--- Ausgangstext ---
Gegen diesen Beschluss richtet sich der Rekurs der Agrarbezirksbehörde für Oberösterreich mit dem Antrag auf Abänderung des angefochtenen Beschluss im Sinne einer Aufhebung der verfügten Zurückweisung. Hilfsweise wird beantragt, auch den Beschluss des Erstgerichtes aufzuheben und diesem eine neuerliche Entscheidung unter Einhaltung der gesetzlichen Vorgangsweise aufzutragen. Der Rekurs der Agrarbezirksbehörde ist aus den vom Rekursgericht bezeichneten Gründen zulässig. Er ist auch berechtigt.

Rechtliche Beurteilung

Wie den oben zitierten Bestimmungen des FlVfGG und der in dessen Ausführung ergangenen Bestimmungen des OÖ FLG klar zu entnehmen ist, ist ab der Mitteilung über die Einleitung des Flurbereinigungsverfahrens an das Grundbuchsgericht bis zu dessen Abschluss in sämtlichen Grundbuchseinlagen über die das Flurbereinigungsgebiet bildenden Grundbuchskörpern eine bücherliche Eintragung, die mit der durchzuführenden Flurbereinigung unvereinbar ist, nicht vorzunehmen. Durch die ausdrückliche gesetzliche Anordnung, dass das Grundbuchsgericht an die diesbezügliche Entscheidung der Agrarbehörde gebunden ist und sie seiner Entscheidung zugrundezulegen hat (§ 45 Abs 2 FlVfGG und § 97 Abs 3 OÖ FLG), ist die Entscheidung darüber, ob die begehrte bücherliche Eintragung mit der durchzuführenden Flurbereinigung unvereinbar ist oder nicht der Agrarbehörde vorbehalten.

Es ist im vorliegenden Fall darüber zu entscheiden, ob jener Behörde, der die ausschließliche Zuständigkeit über die (Vorfragen-)Entscheidung zugeordnet ist, ob begehrte Eintragungen mit der durchzuführenden Flurbereinigung vereinbar sind oder nicht, eine Befugnis zur Erhebung eines Rechtsmittels gegen Grundbuchsbeschlüsse zukommt, wenn es auf die Einhaltung der Bestimmungen der §§ 50 Abs 1, 43 Abs 1 und 45 Abs 2 FlVfGG und die entsprechenden landesgesetzlichen Bestimmungen der §§ 94 Abs 1, 97 Abs 1, 2 und 3 OÖ FLG abzielt.

Dies wurde zuletzt in SZ 30/41 mangels Parteistellung der Agrarbehörde im Grundbuchsverfahren verneint.

In ständiger Rechtsprechung wird judiziert, dass der Agrarbehörde gegen Beschlüsse des Grundbuchsgerichtes, mit denen dieses aufgrund der von der Agrarbehörde übersendeten Behelfe von Amts wegen die Richtigstellung des Grundbuchs vornimmt oder ablehnt, kein Rekursrecht zukommt (RIS-Justiz RS0058963). Anträge der Beteiligten - auch der Agrarbehörde - haben in solchen Verfahren nur die Bedeutung von Anregungen (dort § 47 Abs 2 FlVfGG und § 110 Abs 2 NÖ FLG [5 Ob 51/00m]).
---
Aufgabe 1:
Schreibe die Datensätze neu, beginnend am Anfang der Datensätze und endend mit der Zeile, die „click(x=46, y=142)“ enthält, und ersetze dabei „screenshot“ durch „screen capture“, ohne sonst etwas zu ändern. Lass die Bilder in deiner Antwort weg.
Der Text und die Datensätze haben inhaltlich nichts miteinander zu tun.
--- Quelldatensätze ---
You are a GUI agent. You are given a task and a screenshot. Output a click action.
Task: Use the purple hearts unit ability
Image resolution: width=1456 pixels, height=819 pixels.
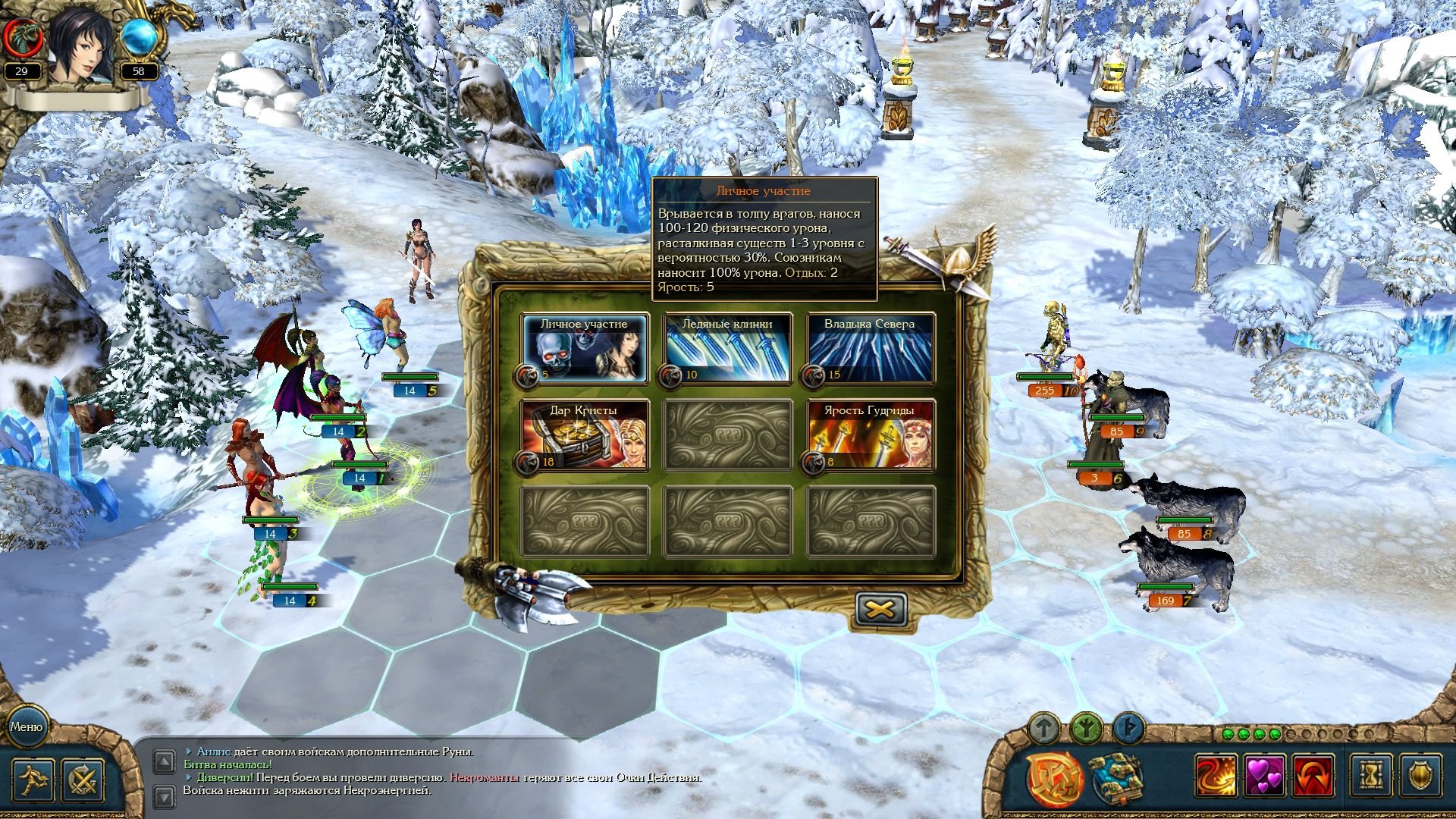tap(1265, 776)
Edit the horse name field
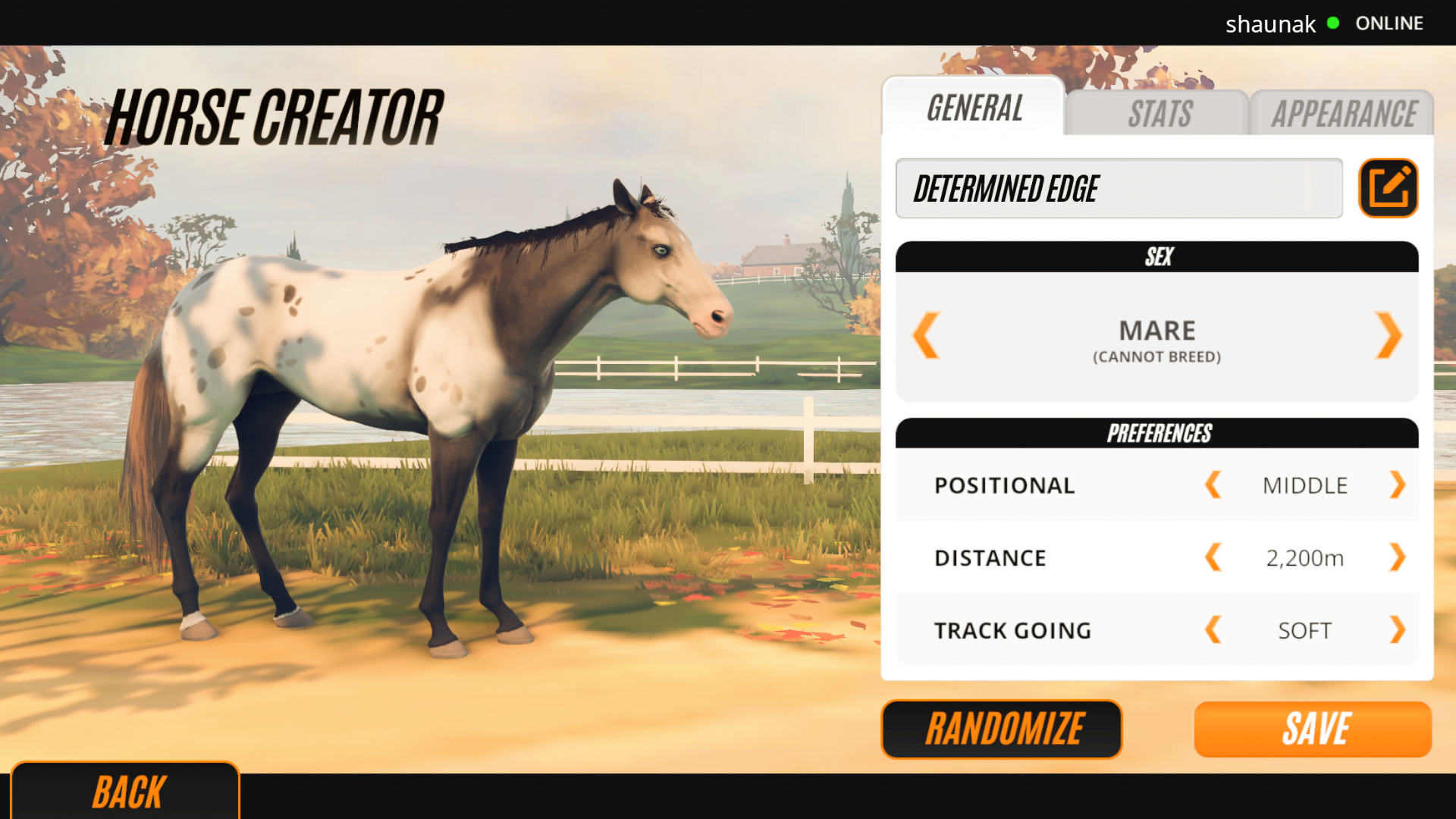Image resolution: width=1456 pixels, height=819 pixels. pos(1119,188)
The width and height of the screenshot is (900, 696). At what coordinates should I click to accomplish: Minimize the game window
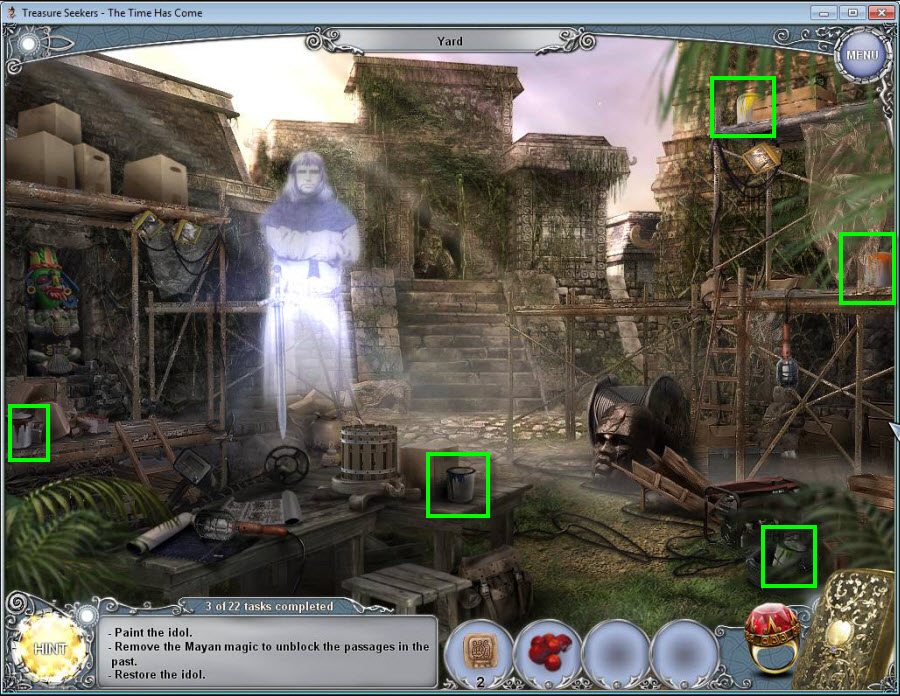click(x=825, y=12)
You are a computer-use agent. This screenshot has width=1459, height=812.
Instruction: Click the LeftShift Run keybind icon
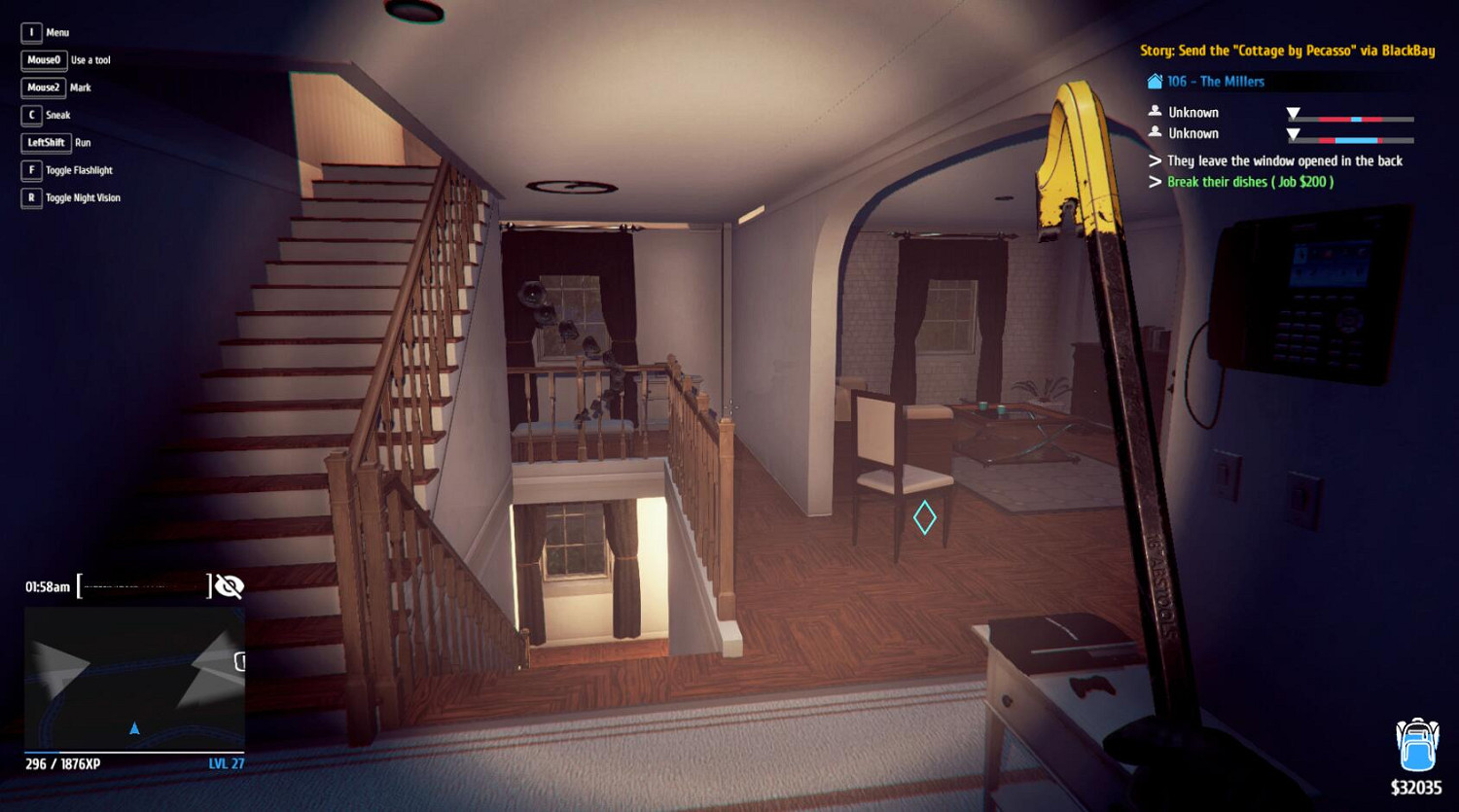click(x=46, y=142)
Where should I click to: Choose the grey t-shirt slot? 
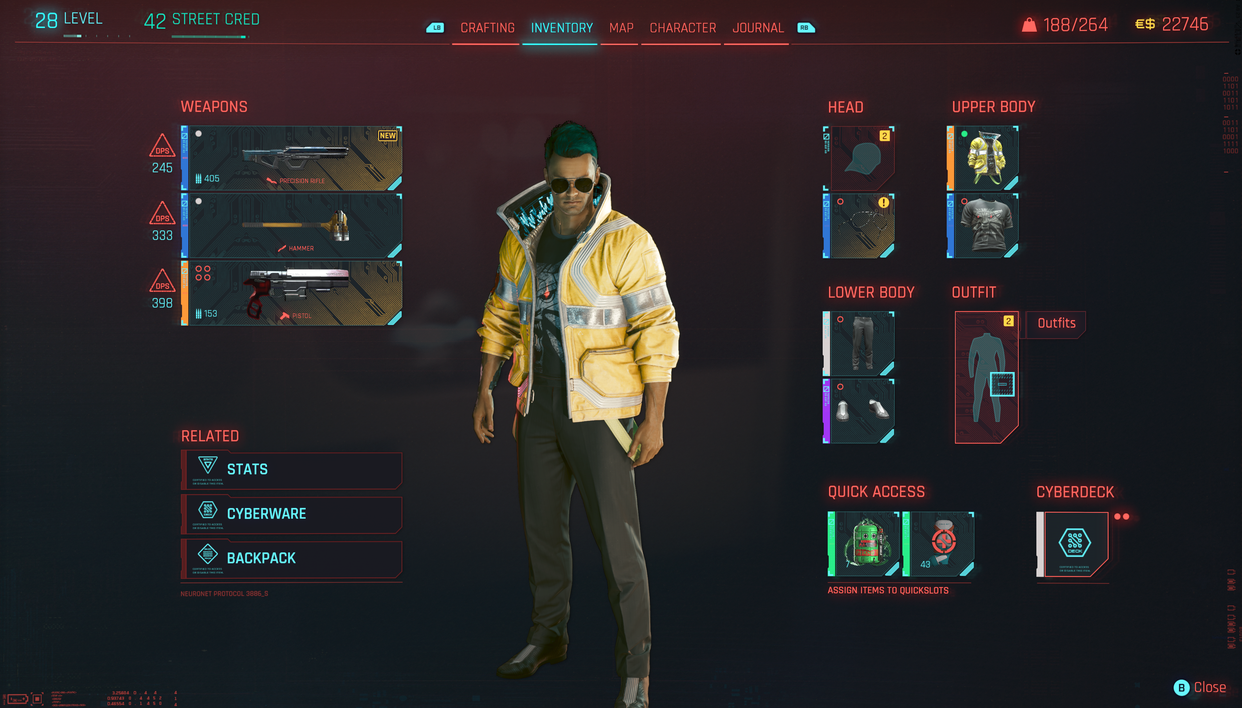coord(983,226)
---
Aufgabe 2:
Führe den Text über das Rekursrecht der Agrarbehörde gegen Grundbuchsbeschlüsse dort weiter, wo er endet.

Antwort 1:
You are a GUI agent. You are given a task and a screen capture. Output a click action.
Task: Use the purple hearts unit ability
Image resolution: width=1456 pixels, height=819 pixels.
tap(1265, 776)
Edit the horse name field
Image resolution: width=1456 pixels, height=819 pixels. pos(1119,188)
The width and height of the screen capture is (900, 696). At what coordinates should I click to accomplish: Minimize the game window
click(x=825, y=12)
You are a computer-use agent. This screen capture has width=1459, height=812.
Instruction: Click the LeftShift Run keybind icon
click(x=46, y=142)

Antwort 2:
Die hier zu beurteilenden bundes- und landesgesetzlichen Flurverfassungsbestimmungen, deren Einhaltung die Agarbehörde mit ihrem Rechtsmittel gewährleisten will, stellen sich nicht anders dar als solche, in denen die Bewilligung einer Verwaltungsbehörde als Voraussetzung für eine bücherliche Eintragung normiert ist. Die Zuordnung der rechtskräftigen Beurteilung der Vorfrage, ob eine begehrte Eintragung mit der durchzuführenden Flurbereinigung vereinbar ist an eine bestimmte Verwaltungsbehörde und die ausdrückliche gesetzliche Bindung des Grundbuchsgerichts an die Entscheidung dieser Behörde kommen im Ergebnis dem Erfordernis einer Bewilligung gleich. In solchen Fällen, etwa der erforderlichen Bewilligung der Agrarbehörde für eine Absonderung von einer Stammsitzliegenschaft (§ 17 Abs 2 FlVfGG und § 38 Abs 2 TFLG), wurde vom Obersten Gerichtshof wiederholt eine Rechtsmittellegitimation der Agrarbehörde bejaht, wenn das Rechtsmittel auf die Einhaltung der bezeichneten gesetzlichen Bestimmungen abzielte (JBl 1950, 186; EvBl 1978/167; SZ 4/135; RIS-Justiz RS0006663).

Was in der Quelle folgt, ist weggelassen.